IT’S BEEN A BIT of an animal menagerie on my property lately. First, three baby ducks bee-lined across the driveway, around the corner of the garage, up the hill and into the lilies that grow wild at woods’ edge. I have not seen them since their surprise showing on my residential lot blocks from the river.
That leaves me wondering also why a frog would appear, perched on a chunk of limestone rimming a garage side flowerbed. But there this bug-eyed amphibian sat in the sun, unmoving except for the pulse of his heartbeat. Unlike the baby fowl, the frog froze, allowing me to take a multitude of images before he slipped into the flowers.
And then the rabbits, oh, the rabbits, they have arrived in force since I potted and planted flowers like kale, petunias and impatiens. I’ve noticed a nibble here, a nibble there, but not complete consumption of what, to a rabbit, must seem a salad smorgasbord.
It is the crows, though, which I find bothersome.
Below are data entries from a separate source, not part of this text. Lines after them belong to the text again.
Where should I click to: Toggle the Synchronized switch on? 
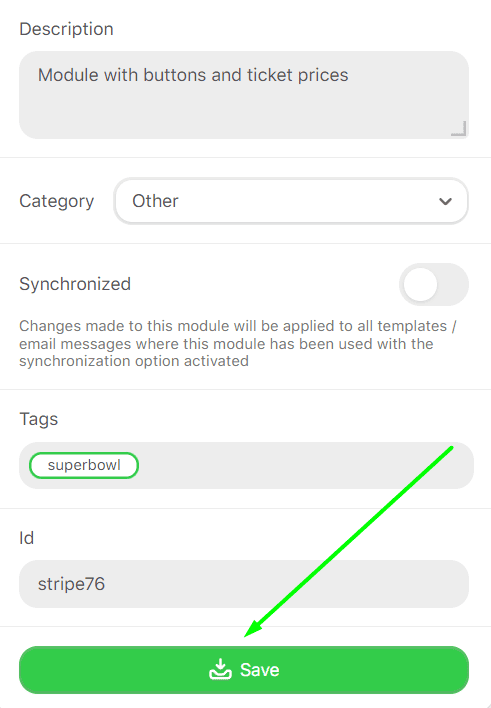pos(434,284)
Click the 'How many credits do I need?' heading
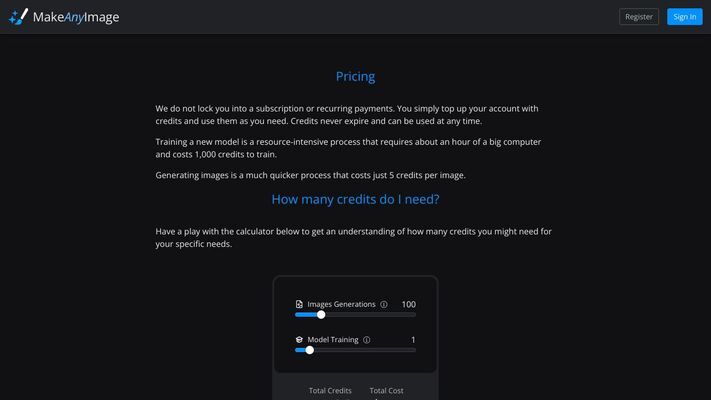711x400 pixels. click(x=356, y=199)
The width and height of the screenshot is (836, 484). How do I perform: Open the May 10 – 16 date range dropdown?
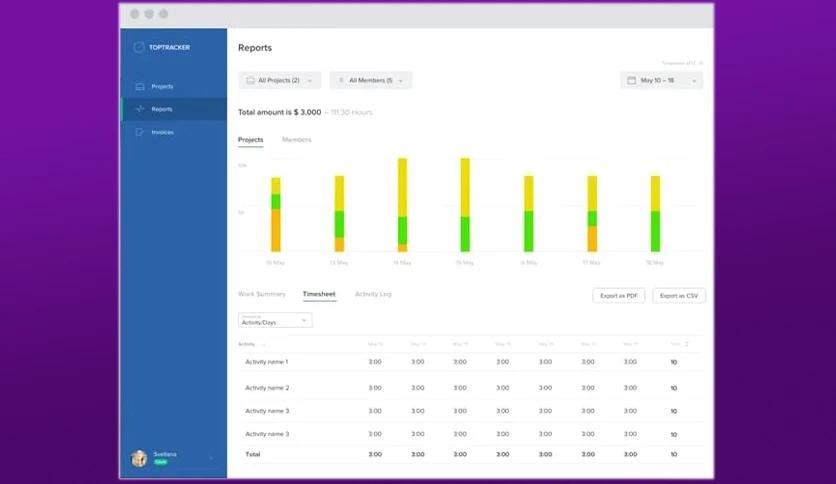[661, 80]
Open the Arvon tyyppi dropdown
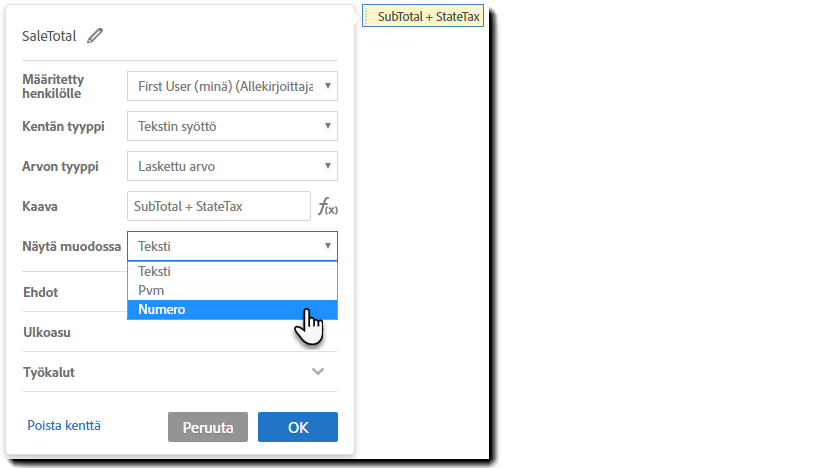830x468 pixels. tap(232, 166)
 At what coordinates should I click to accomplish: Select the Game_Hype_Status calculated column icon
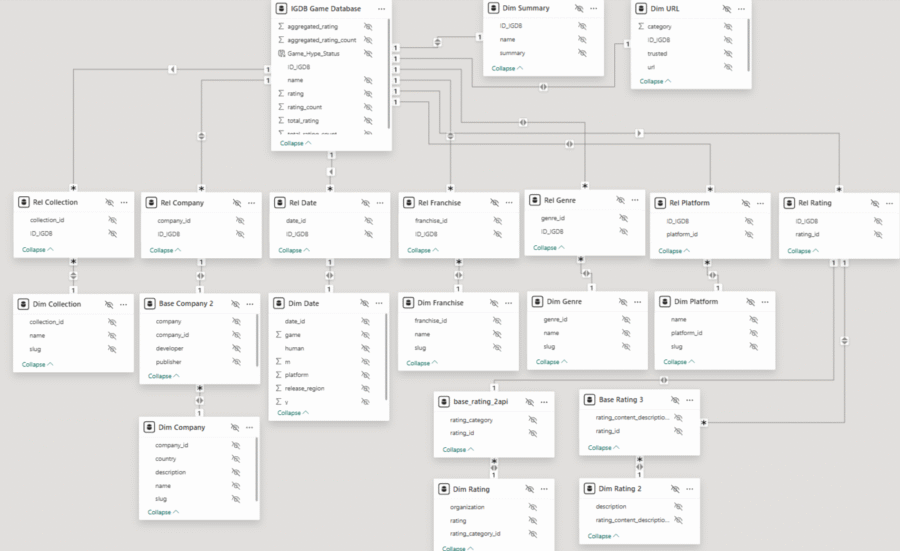(281, 53)
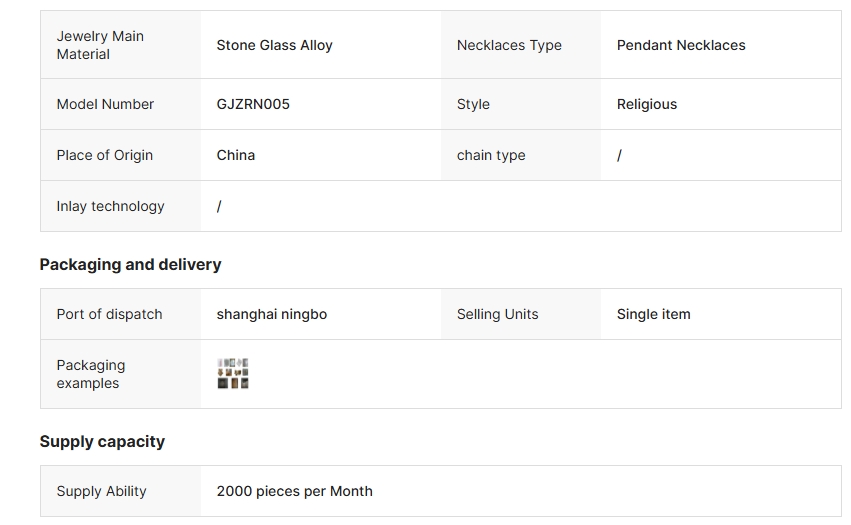Select the Religious style value

(x=646, y=104)
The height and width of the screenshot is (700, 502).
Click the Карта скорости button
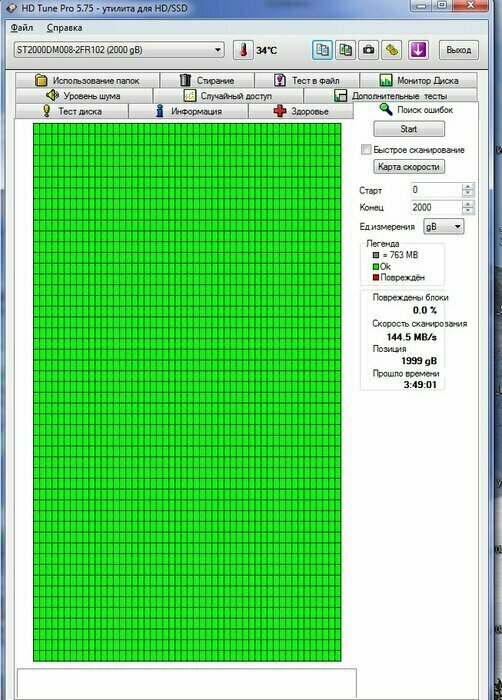point(409,167)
Ducks are cute. So is a frog in the odd sort of way such a creature can be cute. And bunnies, even if they prefer my flowers to grass, are, undeniably cute.
But crows? There is nothing cute about their annoying and raucous caws that grate at the nerves, that threaten in an unsettling Alfred Hitchock sort of way.

I won’t give crows the satisfaction of photographing them. But I did photograph this bird on a tabletop fountain.
And, no, I have never rushed to grab my camera and photograph a crow.